Anyway, my roadie/'crosser has 2 chainrings and a couple of cogs so I can have 2-3 gear combinations to choose from. I have to get off the bike to change gears, so I don't change gears much, but it's nice to have the option. Maybe not truly SS, but then by that reasoning neither is running a flip-flop hub.
Last year I posted a writeup on the old SS board of a 68 mile road ride I did on my derailleur-less bike. This ride featured 5000 feet of climbing thorugh spectacular high desert terrain. I changed gears a total of 5 times, basically timing my rest breaks to coincide with those occasions. The previous fall I posted another travelogue of a 90 mile mixed road/dirt/scrambling-with-the-bike-over-my-shoulder epic centered around the Deschutes canyon, using essentially the same drivetrain with gear changes occurring only on the handful of occasions where the terrain changed dramatically.

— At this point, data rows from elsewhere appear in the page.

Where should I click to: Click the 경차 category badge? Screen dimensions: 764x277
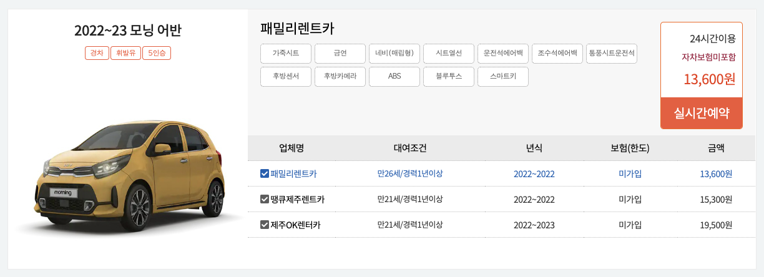tap(97, 53)
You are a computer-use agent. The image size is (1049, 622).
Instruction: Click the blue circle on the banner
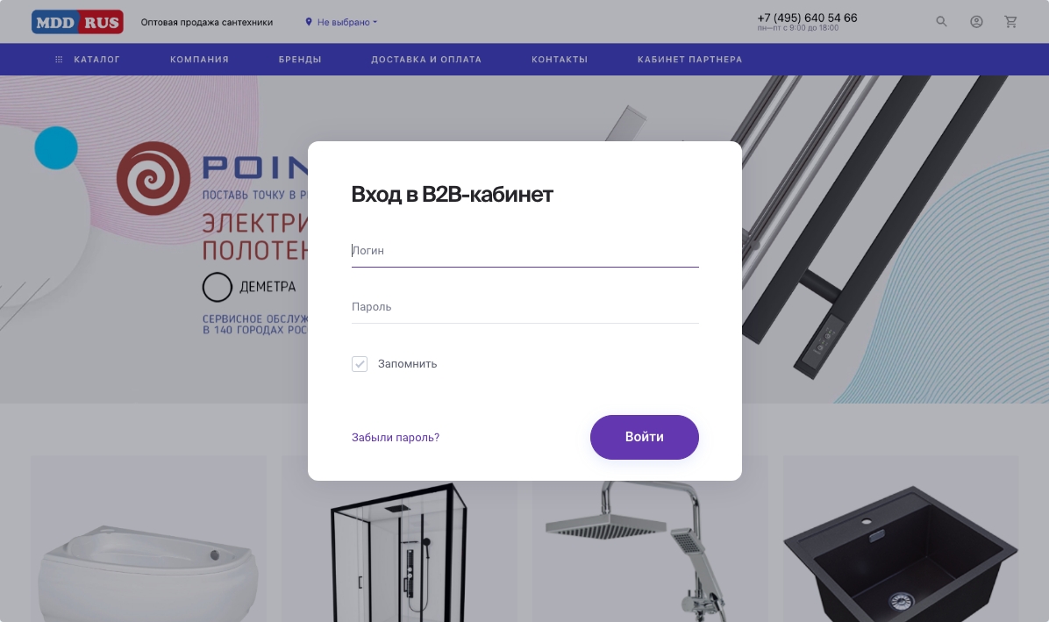tap(56, 147)
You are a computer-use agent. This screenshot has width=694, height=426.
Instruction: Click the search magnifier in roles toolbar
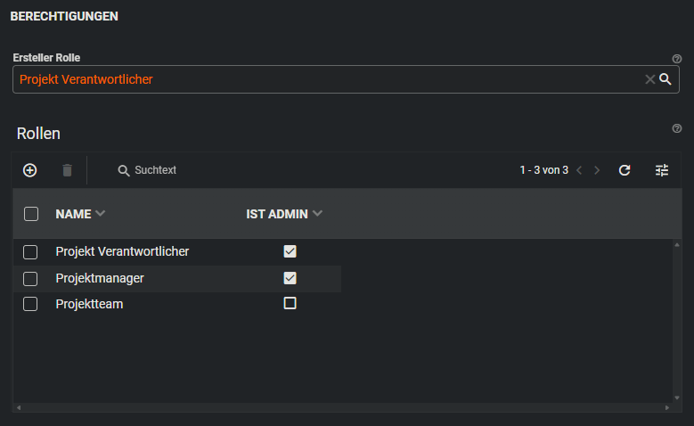pyautogui.click(x=124, y=170)
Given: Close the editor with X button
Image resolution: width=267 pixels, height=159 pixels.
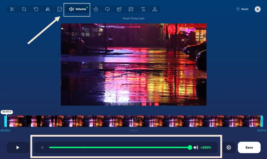Looking at the screenshot, I should (258, 9).
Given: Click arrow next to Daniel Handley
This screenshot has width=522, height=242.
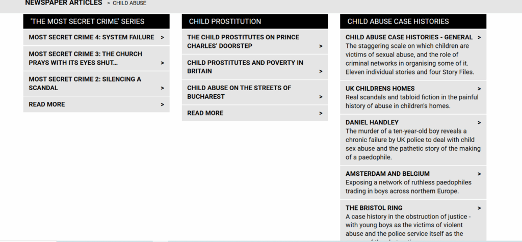Looking at the screenshot, I should pyautogui.click(x=479, y=122).
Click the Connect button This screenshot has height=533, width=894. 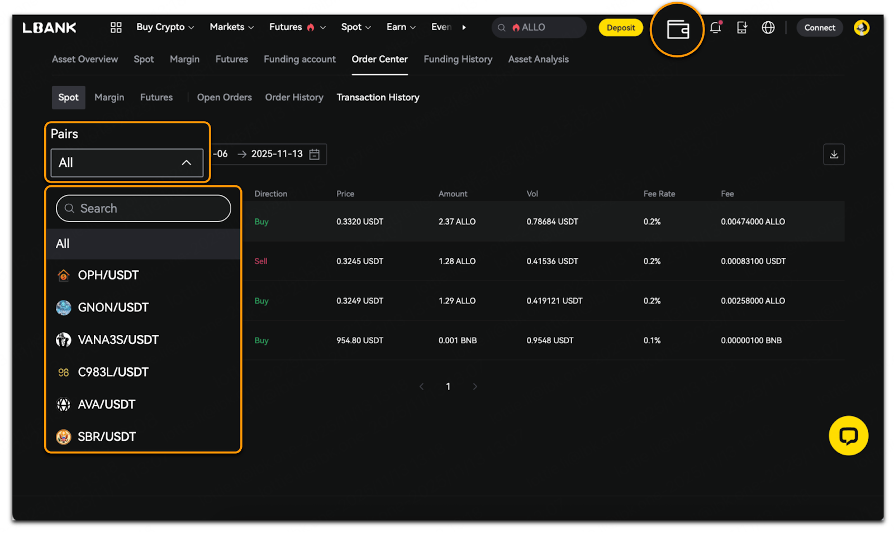(x=819, y=27)
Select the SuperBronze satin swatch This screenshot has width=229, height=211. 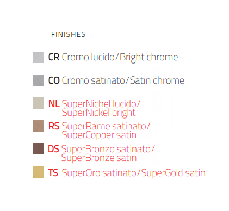point(38,148)
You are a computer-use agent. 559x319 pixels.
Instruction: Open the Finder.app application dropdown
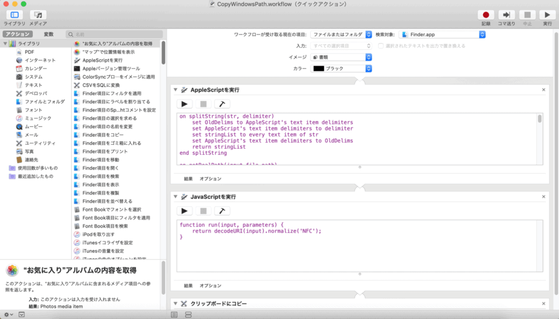442,34

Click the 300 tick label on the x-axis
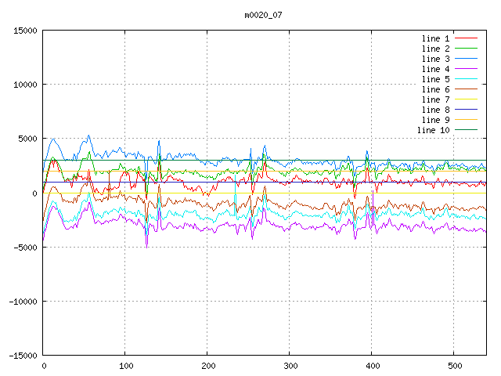pos(290,366)
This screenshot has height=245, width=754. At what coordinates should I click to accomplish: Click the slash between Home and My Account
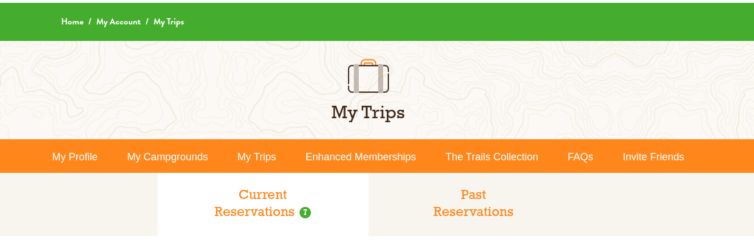tap(90, 22)
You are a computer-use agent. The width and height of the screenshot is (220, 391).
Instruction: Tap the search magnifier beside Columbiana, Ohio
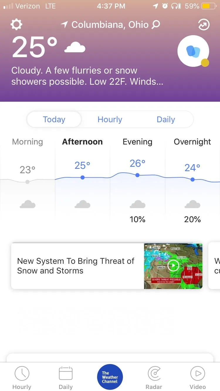(156, 25)
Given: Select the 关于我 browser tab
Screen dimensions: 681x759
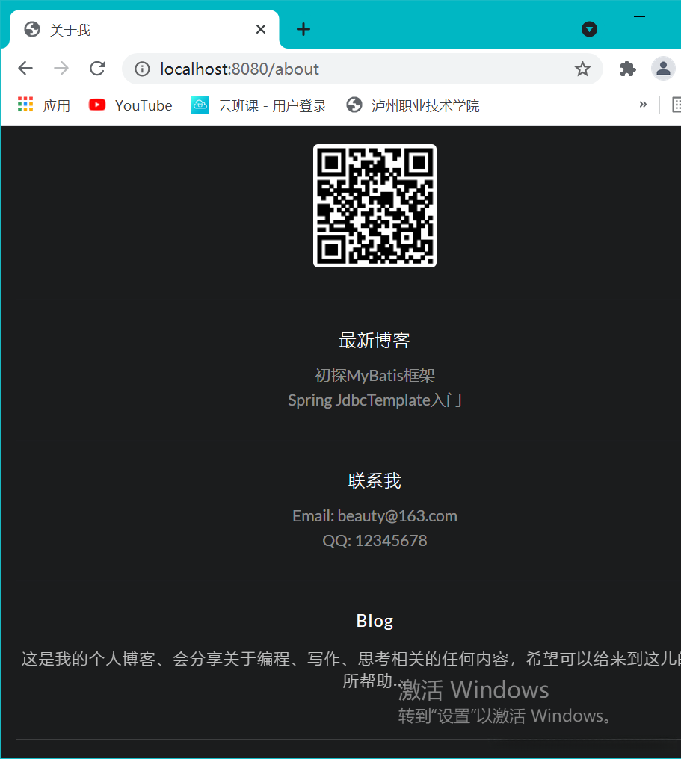Looking at the screenshot, I should (x=112, y=29).
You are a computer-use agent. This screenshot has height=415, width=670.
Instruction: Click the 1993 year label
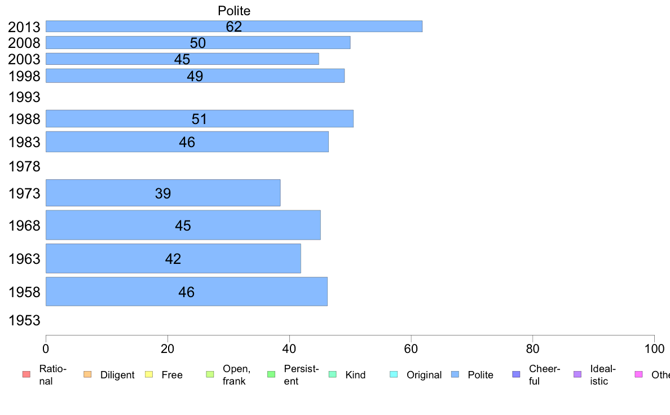click(24, 98)
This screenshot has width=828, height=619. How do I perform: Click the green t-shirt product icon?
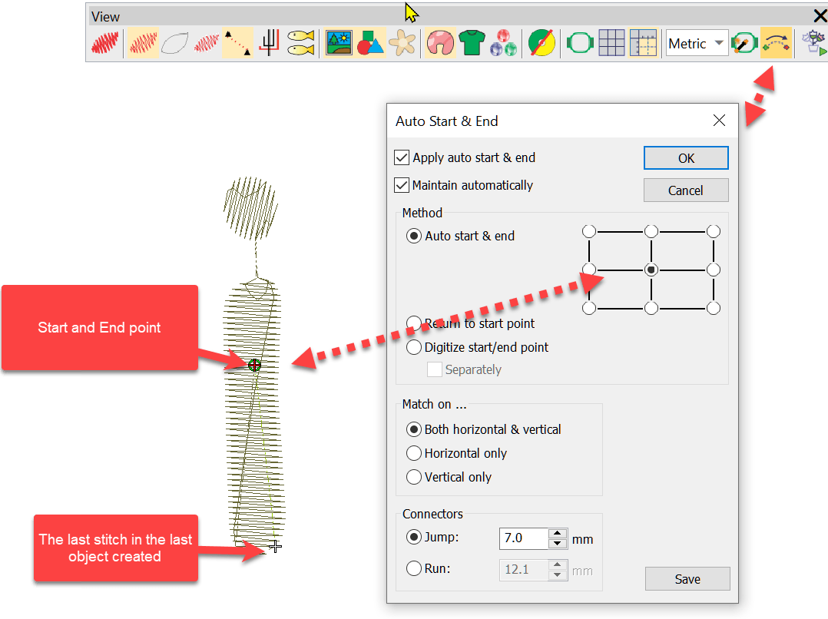click(x=472, y=44)
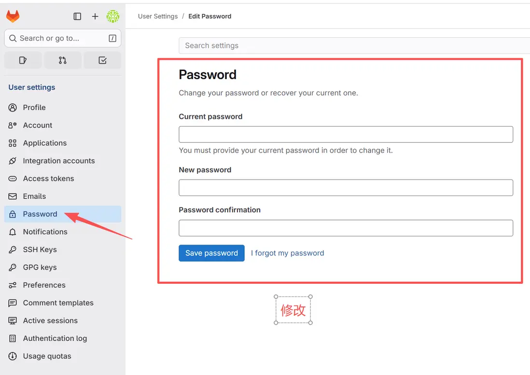Open Authentication log page
Image resolution: width=530 pixels, height=375 pixels.
(x=55, y=338)
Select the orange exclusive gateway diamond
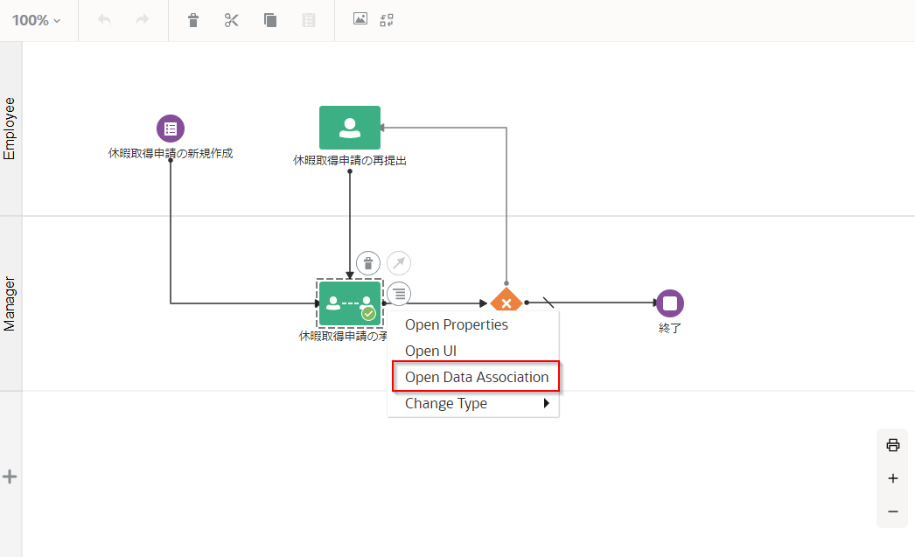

I highly recommend going shiftless, especially for these long solo rides where you're out exploring for the pleasure of it and don't have to keep up with your buddies or post the shortest possible elapsed time. For me, these rides are all about the freedom of the open road. It seems paradoxical to non-SSers, but much as with SS mountain biking, not having a shifter at my fingertips, just pedaling faster and slower with the terrain, only enhances the sense of freedom I most enjoy on rides like this. Sure, on the road you're almost always faster with gears, no question about it. But speed isn't always the point, is it?
- Dan
(By the way, my 'crosser is a Bianchi Volpe, a bike I highly recommend. It's inexpensive, it's a pound lighter than a Cross-Check, it has horizontal dropouts so you can ditch the derailer ... and it's a Bianchi.)